Any major changes to the 2011 lineup? I'm sure we'd all like to see pics and specs!


----------



## king boozy (May 21, 2010)

Im in the same boat as the OP. Went to my LBS and was looking for a Z85 and they couldn't get one. So the 2011 lineup news sounds good to me! 

Any new specs and pics. Thanks!:thumbsup:


----------



## e34john (May 31, 2010)

What size are you guys looking for? I saw a few at a couple different stores around me because I was going to get one until I decided on something different.


----------



## Olaf330 (Apr 2, 2010)

I need a 61.


----------



## Superdave3T (May 11, 2009)

Olaf330 said:


> That's awesome news! I went in for a fitting today and although they haven't heard anything yet, they'll be following up to get more information on deliveries.
> 
> Any major changes to the 2011 lineup? I'm sure we'd all like to see pics and specs!


As I mentioned above, the details on the first models was just released by email, so it may be a few days before everyone is up to speed at your retailer. There are indeed some major changes to 2011, however the Z85 was a such a winning formula it was left pretty much alone. It comes back with the same basic component and frameset package with updated graphics. Shimano has introduced a new 105 group, and it makes use of those components. I added the 11-28t cassette and new Shimano chain as well. Mavic rims replace the ALEX R500s from 2010. The color remains the traditional Felt Matte Black paint with white and red accents. If you have been waiting for a 2010 Z85, this is the new and slightly improved version.

-SD


----------



## Olaf330 (Apr 2, 2010)

Superdave, that new Z85 sounds like the perfect combination. If the price remains very close to the 2010 I will definitely wait for that one to ship. Thanks so much.

Oh, any chance of a pic? Even a blurry camera phone spy shot?


----------



## Superdave3T (May 11, 2009)

Olaf330 said:


> Superdave, that new Z85 sounds like the perfect combination. If the price remains very close to the 2010 I will definitely wait for that one to ship. Thanks so much.
> 
> Oh, any chance of a pic? Even a blurry camera phone spy shot?

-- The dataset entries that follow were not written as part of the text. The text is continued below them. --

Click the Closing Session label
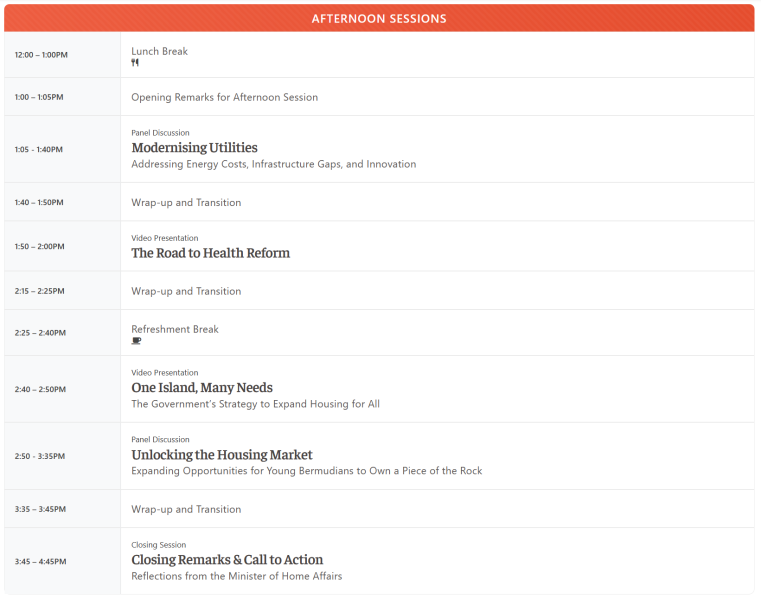 (x=158, y=545)
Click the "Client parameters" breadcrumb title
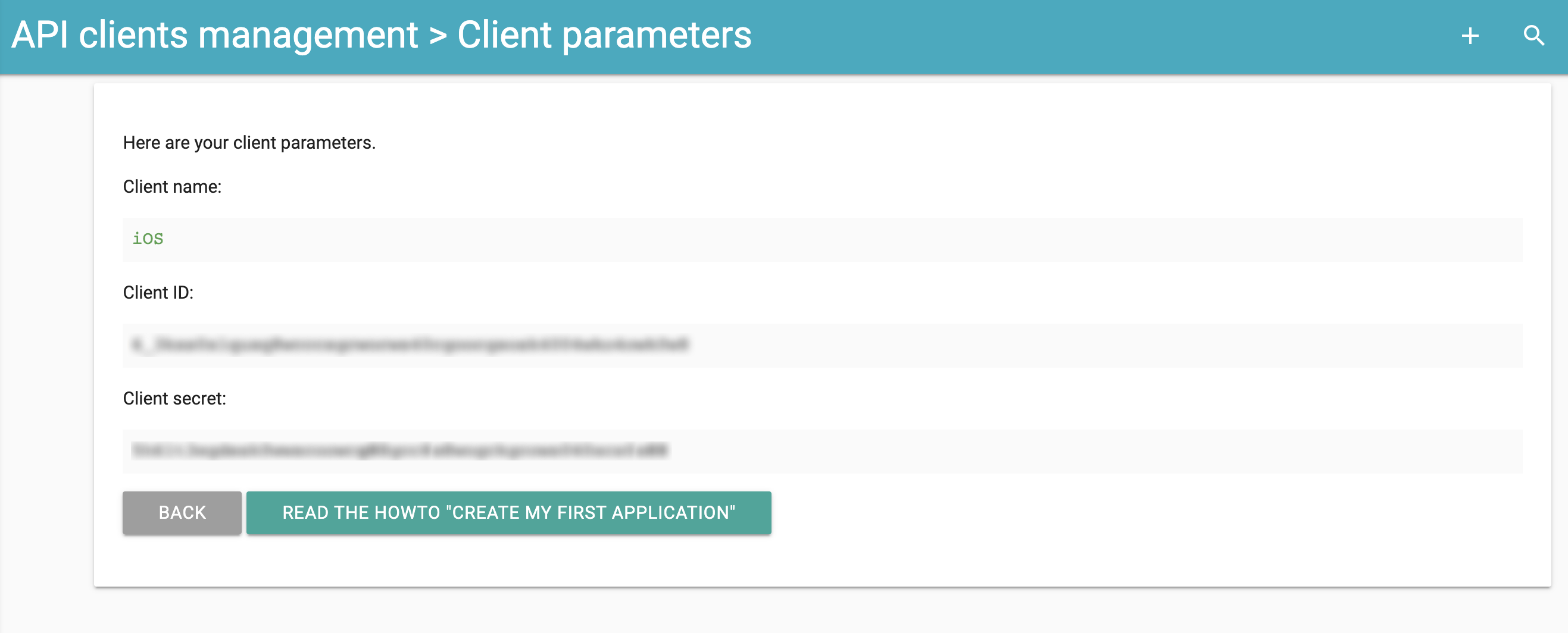Image resolution: width=1568 pixels, height=633 pixels. 604,35
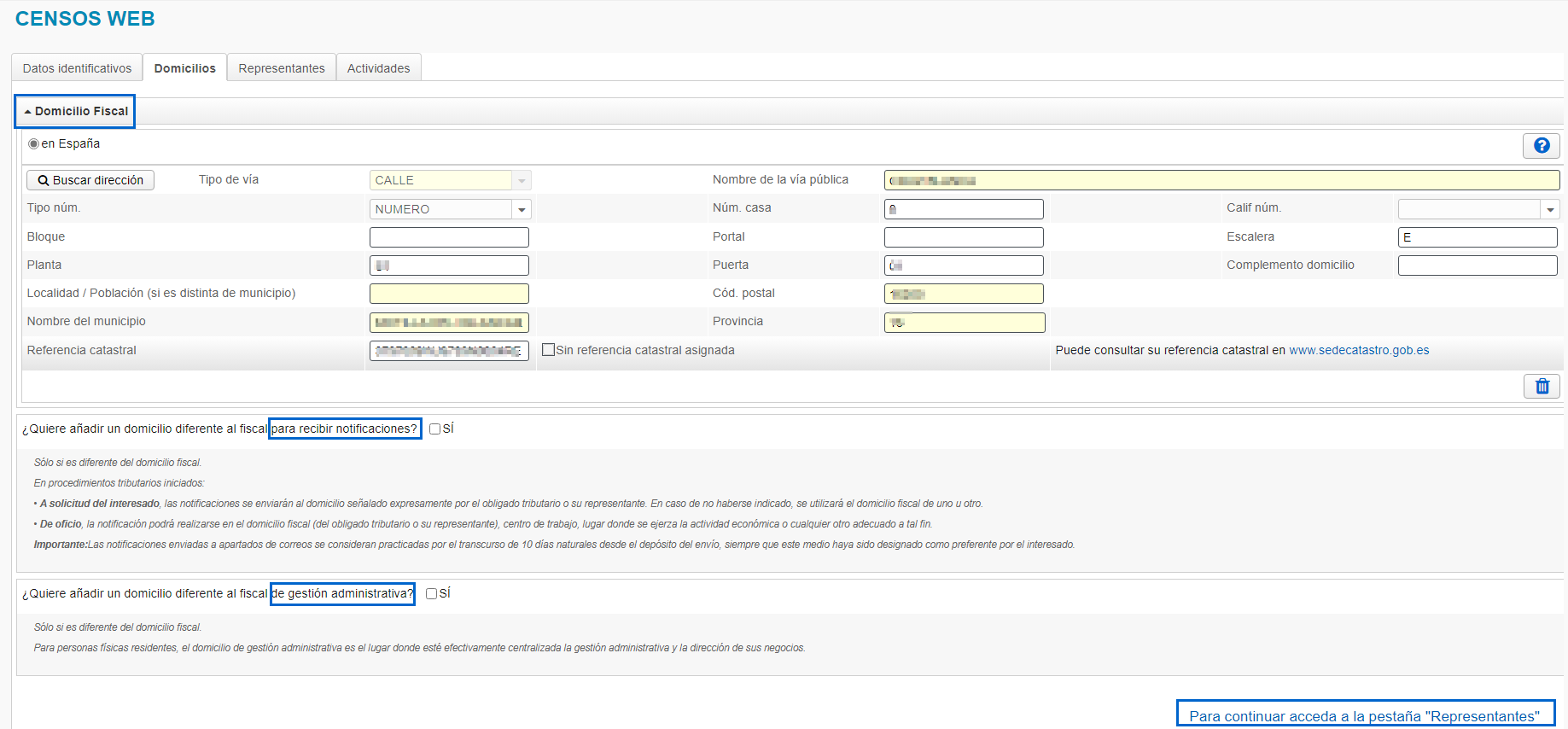This screenshot has height=729, width=1568.
Task: Select the 'en España' radio button
Action: pos(34,144)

I expect the price to be stable for that model, even with the few upgrades. As for a photo, I'm actually in Taiwan now conducting our catalog and web photoshoots. As luck would have it, I took a bunch of photos while setting up the bikes for the studio. Unfortunately my camera has died, so you'll have to wait for the studio shots to be complete. Your local Felt dealer should have details on the 2011 coming to them in the next few days.

-SD


----------



## Olaf330 (Apr 2, 2010)

Excellent news all around, except for your dead camera, of course. I eagerly await more information from the bike shop. Thanks again for the sneak preview info, Superdave.


----------



## e34john (May 31, 2010)

Olaf330 said:


> I need a 61.


Didn't see any that big but it almost seems worth it to wait for the '11s unless you can find one that is really reduced.


----------



## fancydirt (Jun 7, 2010)

Olaf330 said:


> I called my local Felt dealer (Endure It Sports in Willowbrook, IL)

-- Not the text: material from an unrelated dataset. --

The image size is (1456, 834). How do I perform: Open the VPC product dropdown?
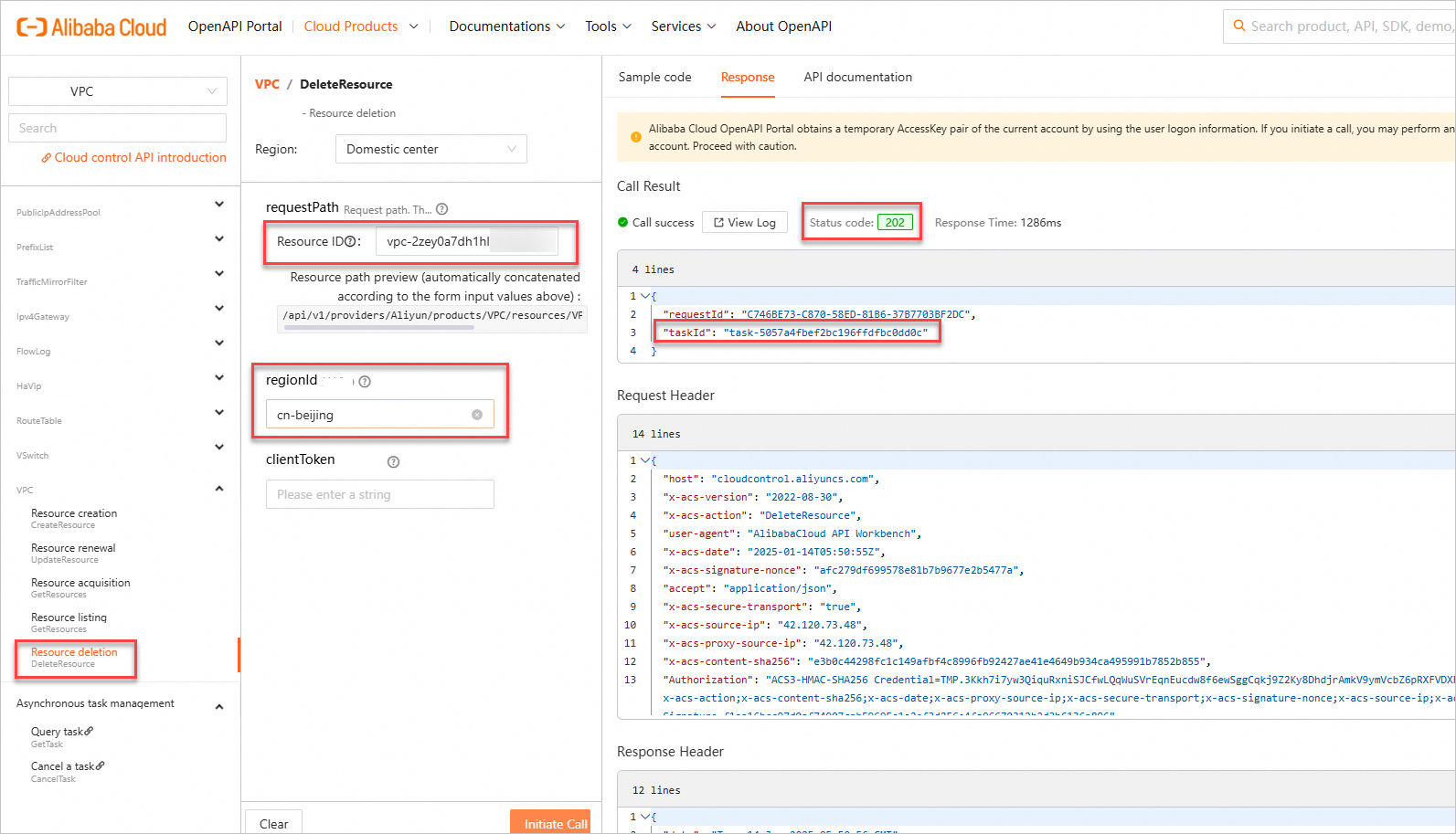point(117,91)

Have you been there before? I'm in the market for a new road bike and want to try Felt along with a couple others. I live in the same general area but am not familiar enough with any of the local shops to know which would be best to go to.


----------



## rhgastur (Nov 19, 2009)

What about the AR's? Can we expect to have them soon?


----------



## Superdave3T (May 11, 2009)

rhgastur said:


> What about the AR's? Can we expect to have them soon?


The ARs are also included in the 2011 line up. You will have the details on them soon.


----------



## Olaf330 (Apr 2, 2010)

fancydirt said:


> Have you been there before? I'm in the market for a new road bike and want to try Felt along with a couple others. I live in the same general area but am not familiar enough with any of the local shops to know which would be best to go to.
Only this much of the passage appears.